*** MATERIAL TO PROCESS Section Begins ***

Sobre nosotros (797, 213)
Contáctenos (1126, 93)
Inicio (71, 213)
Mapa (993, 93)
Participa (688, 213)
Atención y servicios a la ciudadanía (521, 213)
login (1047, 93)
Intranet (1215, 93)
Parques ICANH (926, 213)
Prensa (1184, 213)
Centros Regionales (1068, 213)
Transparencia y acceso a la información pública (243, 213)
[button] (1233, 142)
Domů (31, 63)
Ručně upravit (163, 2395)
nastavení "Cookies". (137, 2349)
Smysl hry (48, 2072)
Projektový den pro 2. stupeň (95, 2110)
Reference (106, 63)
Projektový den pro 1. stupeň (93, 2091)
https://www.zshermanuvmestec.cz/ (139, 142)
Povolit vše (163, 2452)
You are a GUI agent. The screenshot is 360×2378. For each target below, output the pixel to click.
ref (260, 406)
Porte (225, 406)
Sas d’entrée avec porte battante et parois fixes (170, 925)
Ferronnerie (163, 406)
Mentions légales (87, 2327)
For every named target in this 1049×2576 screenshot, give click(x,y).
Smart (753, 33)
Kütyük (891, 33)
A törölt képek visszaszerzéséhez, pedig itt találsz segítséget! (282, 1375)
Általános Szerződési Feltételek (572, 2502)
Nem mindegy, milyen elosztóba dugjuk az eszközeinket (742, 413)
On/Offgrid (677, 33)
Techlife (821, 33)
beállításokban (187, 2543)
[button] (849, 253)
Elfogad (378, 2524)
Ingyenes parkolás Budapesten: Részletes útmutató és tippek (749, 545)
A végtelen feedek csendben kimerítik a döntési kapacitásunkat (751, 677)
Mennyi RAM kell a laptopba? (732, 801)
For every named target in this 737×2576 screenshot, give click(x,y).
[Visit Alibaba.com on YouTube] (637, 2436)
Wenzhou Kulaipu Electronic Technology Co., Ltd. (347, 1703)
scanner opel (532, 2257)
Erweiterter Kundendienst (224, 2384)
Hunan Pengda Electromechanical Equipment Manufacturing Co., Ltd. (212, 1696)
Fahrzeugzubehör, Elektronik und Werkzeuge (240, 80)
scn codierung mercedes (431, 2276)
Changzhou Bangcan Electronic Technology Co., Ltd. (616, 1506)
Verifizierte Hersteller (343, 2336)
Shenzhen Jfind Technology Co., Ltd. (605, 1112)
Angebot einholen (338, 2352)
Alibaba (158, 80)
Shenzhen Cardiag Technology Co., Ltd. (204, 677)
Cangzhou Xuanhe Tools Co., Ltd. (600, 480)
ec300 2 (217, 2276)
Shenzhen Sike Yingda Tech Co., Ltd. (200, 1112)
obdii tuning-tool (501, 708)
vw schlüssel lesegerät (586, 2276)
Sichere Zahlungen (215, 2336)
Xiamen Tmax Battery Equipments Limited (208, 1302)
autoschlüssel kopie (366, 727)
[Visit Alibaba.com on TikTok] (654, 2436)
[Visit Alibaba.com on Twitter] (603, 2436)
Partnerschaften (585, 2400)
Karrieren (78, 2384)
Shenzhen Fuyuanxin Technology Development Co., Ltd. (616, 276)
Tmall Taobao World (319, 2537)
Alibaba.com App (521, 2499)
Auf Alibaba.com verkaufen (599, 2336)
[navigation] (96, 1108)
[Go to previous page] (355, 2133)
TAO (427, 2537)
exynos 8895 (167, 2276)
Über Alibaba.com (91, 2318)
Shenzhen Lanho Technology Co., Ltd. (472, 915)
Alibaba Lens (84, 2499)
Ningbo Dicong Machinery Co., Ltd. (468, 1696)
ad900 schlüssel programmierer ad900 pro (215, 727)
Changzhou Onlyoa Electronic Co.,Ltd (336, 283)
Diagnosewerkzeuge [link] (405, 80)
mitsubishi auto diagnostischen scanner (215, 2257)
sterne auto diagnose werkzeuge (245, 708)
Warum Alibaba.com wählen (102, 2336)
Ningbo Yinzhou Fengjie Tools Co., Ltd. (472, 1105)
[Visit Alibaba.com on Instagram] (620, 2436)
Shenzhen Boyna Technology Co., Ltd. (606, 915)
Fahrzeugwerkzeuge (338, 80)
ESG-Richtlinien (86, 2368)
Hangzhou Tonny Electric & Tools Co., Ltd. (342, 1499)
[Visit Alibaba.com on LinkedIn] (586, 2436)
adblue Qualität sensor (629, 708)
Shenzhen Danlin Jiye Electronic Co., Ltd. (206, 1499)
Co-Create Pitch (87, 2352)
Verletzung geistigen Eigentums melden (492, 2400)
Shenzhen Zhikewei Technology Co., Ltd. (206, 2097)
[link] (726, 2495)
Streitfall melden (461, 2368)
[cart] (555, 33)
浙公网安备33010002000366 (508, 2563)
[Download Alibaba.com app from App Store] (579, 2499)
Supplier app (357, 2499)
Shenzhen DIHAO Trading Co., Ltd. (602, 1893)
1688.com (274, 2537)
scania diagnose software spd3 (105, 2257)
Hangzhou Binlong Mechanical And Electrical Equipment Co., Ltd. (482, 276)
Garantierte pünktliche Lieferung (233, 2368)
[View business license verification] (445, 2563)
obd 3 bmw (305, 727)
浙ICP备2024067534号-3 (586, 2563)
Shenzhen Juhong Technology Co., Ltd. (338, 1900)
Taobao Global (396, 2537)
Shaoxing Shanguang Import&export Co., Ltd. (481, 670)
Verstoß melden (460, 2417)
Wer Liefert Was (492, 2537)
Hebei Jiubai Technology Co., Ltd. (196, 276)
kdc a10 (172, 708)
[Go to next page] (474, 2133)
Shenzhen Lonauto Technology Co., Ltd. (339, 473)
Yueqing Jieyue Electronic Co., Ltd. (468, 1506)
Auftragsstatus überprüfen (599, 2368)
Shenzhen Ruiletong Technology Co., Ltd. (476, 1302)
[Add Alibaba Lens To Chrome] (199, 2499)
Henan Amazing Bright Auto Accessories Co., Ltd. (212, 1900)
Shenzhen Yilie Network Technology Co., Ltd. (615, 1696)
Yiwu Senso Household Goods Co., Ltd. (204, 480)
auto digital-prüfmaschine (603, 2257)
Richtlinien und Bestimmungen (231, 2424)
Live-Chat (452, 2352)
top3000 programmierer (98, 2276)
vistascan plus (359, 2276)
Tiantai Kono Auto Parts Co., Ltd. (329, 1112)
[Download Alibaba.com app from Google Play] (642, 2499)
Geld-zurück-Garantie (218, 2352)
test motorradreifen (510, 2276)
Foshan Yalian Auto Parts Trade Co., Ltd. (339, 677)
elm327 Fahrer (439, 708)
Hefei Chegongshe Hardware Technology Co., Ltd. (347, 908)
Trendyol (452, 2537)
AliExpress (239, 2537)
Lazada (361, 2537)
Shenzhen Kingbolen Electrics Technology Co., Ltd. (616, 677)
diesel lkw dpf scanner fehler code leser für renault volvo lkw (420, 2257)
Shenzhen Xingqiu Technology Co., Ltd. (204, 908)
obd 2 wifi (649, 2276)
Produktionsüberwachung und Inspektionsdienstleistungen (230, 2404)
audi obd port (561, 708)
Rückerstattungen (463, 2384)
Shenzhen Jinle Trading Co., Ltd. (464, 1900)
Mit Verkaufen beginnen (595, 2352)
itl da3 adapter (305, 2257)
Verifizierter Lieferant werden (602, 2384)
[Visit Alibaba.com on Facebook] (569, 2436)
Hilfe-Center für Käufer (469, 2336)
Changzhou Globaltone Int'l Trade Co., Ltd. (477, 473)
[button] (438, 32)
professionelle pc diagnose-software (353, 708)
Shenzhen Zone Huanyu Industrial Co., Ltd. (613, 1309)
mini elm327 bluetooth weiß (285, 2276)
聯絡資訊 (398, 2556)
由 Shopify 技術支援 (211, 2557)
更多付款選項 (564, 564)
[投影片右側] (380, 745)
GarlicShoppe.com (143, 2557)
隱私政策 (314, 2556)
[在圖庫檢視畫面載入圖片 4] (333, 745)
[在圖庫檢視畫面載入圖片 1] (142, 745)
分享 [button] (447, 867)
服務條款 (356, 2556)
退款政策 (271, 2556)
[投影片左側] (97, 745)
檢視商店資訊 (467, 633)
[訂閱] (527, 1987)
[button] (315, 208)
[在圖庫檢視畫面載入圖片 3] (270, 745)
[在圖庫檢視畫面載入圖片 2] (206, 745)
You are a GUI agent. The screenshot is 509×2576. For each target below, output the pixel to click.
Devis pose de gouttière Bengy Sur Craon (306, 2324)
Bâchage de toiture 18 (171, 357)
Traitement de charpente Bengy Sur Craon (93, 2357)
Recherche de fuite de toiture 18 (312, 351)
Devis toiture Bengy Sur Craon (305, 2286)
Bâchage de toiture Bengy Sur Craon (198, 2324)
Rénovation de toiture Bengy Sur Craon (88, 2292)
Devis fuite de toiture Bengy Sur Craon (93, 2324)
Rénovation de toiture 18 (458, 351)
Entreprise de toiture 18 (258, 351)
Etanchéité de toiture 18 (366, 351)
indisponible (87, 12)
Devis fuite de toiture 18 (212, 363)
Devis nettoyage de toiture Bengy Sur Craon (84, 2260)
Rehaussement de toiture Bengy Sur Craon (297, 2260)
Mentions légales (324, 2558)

*** MATERIAL TO PROCESS Section Ends ***

TASK GOAL
Please return the lines above that run from the line containing "Centros Regionales (1068, 213)" to the line containing "scn codierung mercedes (431, 2276)", inclusive, exactly and with no other lines.

EXPECTED OUTPUT
Centros Regionales (1068, 213)
Transparencia y acceso a la información pública (243, 213)
[button] (1233, 142)
Domů (31, 63)
Ručně upravit (163, 2395)
nastavení "Cookies". (137, 2349)
Smysl hry (48, 2072)
Projektový den pro 2. stupeň (95, 2110)
Reference (106, 63)
Projektový den pro 1. stupeň (93, 2091)
https://www.zshermanuvmestec.cz/ (139, 142)
Povolit vše (163, 2452)
You are a GUI agent. The screenshot is 360×2378. For each target below, output the pixel to click.
ref (260, 406)
Porte (225, 406)
Sas d’entrée avec porte battante et parois fixes (170, 925)
Ferronnerie (163, 406)
Mentions légales (87, 2327)
For every named target in this 1049×2576 screenshot, give click(x,y).
Smart (753, 33)
Kütyük (891, 33)
A törölt képek visszaszerzéséhez, pedig itt találsz segítséget! (282, 1375)
Általános Szerződési Feltételek (572, 2502)
Nem mindegy, milyen elosztóba dugjuk az eszközeinket (742, 413)
On/Offgrid (677, 33)
Techlife (821, 33)
beállításokban (187, 2543)
[button] (849, 253)
Elfogad (378, 2524)
Ingyenes parkolás Budapesten: Részletes útmutató és tippek (749, 545)
A végtelen feedek csendben kimerítik a döntési kapacitásunkat (751, 677)
Mennyi RAM kell a laptopba? (732, 801)
For every named target in this 737×2576 screenshot, give click(x,y).
[Visit Alibaba.com on YouTube] (637, 2436)
Wenzhou Kulaipu Electronic Technology Co., Ltd. (347, 1703)
scanner opel (532, 2257)
Erweiterter Kundendienst (224, 2384)
Hunan Pengda Electromechanical Equipment Manufacturing Co., Ltd. (212, 1696)
Fahrzeugzubehör, Elektronik und Werkzeuge (240, 80)
scn codierung mercedes (431, 2276)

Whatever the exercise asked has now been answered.